Получив ответ, Морган собрал всех пиратов и спросил, хотят ли они отдать свою добычу в обмен на свободу или готовы биться за то и другое. Пираты уговаривали Моргана сделать адмиралу следующее предложение: они согласны очистить Маракайбо, не причиняя городу вреда и не требуя за него выкупа, и отпустить всех пленных, половину невольников и всех заложников, взятых из Гибралтара, тоже без выкупа. Дон Альфонсо дал флибустьерам два дня срока для принятия первоначальных требований, угрожая расправой.

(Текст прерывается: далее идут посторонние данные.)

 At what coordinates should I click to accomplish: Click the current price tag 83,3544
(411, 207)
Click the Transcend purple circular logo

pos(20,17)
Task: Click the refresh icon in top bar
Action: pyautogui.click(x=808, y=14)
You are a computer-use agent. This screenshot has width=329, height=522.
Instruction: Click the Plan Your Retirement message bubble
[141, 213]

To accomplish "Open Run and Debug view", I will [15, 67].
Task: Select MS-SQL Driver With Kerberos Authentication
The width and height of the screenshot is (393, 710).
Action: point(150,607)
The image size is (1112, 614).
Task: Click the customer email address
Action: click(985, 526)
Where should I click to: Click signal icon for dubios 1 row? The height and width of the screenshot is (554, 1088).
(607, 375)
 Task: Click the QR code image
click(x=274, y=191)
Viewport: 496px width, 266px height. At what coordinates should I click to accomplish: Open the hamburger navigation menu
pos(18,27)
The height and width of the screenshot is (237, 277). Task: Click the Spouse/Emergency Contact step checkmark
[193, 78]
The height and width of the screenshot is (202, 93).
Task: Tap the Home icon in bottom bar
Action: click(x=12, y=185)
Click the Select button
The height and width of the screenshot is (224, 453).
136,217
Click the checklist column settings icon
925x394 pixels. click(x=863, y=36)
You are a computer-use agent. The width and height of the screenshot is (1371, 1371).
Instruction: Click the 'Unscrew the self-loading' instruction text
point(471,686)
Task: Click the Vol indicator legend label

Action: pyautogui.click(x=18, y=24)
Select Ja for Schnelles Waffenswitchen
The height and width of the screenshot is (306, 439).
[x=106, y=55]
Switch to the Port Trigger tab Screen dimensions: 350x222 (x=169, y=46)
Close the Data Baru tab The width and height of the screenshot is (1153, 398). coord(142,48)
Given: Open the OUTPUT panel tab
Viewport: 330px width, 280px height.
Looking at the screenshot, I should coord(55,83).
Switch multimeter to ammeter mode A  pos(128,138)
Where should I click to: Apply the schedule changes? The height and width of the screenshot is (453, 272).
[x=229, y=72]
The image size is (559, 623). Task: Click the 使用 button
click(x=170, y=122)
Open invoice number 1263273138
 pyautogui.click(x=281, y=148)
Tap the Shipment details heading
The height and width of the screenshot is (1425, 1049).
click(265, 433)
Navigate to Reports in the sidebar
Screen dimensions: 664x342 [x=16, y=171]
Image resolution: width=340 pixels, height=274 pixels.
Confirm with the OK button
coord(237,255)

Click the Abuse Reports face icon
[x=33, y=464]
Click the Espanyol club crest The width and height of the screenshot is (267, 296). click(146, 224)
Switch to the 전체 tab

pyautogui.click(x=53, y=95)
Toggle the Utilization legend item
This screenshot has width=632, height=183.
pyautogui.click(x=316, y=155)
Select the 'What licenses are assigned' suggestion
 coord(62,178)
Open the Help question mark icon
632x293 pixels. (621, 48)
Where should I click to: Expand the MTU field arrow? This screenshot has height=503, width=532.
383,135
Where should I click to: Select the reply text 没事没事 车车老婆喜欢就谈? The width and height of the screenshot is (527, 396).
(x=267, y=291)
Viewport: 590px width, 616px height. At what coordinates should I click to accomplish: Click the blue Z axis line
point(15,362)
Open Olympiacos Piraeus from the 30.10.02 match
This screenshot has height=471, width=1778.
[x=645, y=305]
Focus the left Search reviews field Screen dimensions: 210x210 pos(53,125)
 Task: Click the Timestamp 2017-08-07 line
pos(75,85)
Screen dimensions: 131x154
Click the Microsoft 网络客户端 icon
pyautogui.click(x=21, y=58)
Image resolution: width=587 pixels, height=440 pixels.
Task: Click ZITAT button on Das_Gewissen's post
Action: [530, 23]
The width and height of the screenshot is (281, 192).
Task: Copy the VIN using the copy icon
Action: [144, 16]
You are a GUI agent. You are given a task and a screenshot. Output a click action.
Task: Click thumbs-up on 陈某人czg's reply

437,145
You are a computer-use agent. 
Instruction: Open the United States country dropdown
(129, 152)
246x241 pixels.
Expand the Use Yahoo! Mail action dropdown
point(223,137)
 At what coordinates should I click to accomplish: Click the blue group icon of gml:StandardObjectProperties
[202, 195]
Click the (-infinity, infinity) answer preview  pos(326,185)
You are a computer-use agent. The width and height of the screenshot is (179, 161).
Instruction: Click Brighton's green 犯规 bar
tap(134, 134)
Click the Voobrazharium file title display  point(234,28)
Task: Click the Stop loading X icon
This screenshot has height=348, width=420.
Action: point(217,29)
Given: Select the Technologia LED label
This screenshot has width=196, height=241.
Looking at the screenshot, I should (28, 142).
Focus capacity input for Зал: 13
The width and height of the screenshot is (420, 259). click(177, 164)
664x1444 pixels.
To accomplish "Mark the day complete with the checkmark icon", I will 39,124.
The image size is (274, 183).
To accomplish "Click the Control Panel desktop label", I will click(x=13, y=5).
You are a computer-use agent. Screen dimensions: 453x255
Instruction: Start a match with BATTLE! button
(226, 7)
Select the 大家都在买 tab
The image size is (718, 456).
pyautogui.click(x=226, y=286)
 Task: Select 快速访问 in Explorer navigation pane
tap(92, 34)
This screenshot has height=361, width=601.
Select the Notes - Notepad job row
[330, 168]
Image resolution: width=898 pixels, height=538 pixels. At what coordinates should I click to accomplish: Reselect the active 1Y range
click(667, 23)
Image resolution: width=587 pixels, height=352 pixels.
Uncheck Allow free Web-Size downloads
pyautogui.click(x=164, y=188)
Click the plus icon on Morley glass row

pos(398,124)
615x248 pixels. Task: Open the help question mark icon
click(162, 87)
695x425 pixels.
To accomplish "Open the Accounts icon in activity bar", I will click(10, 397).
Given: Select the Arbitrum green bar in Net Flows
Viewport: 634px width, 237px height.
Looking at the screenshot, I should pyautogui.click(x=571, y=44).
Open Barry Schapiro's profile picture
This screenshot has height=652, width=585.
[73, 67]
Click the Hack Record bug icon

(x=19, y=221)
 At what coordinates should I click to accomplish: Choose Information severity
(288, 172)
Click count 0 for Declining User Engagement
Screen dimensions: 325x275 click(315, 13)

Морган приказал связать и бдительно стеречь пленных, заложников и невольников, собрать смолу, деготь и серу, какие можно было найти, весь лишний порох и переделать одно из самых больших судов в брандер. На него перенесли все горючие материалы и утончили борта корабля. На палубе установили колоды в напяленной на них одежде, нахлобученных шляпах, с ружьями, саблями и знаменами, так что они издали походили на людей. В бортах прорубили несколько отверстий, в которые выставили вместо пушек раскрашенные чурбаны, на главной мачте подняли большой английский флаг. Этот корабль должен был открывать строй. На следующем за ним судне находились пленные мужчины, на другом — пленные женщины со всеми похищенными драгоценностями; остальная добыча была распределена по другим кораблям. Перед отъездом все флибустьеры поклялись Моргану сражаться до последней капли крови и не просить пощады.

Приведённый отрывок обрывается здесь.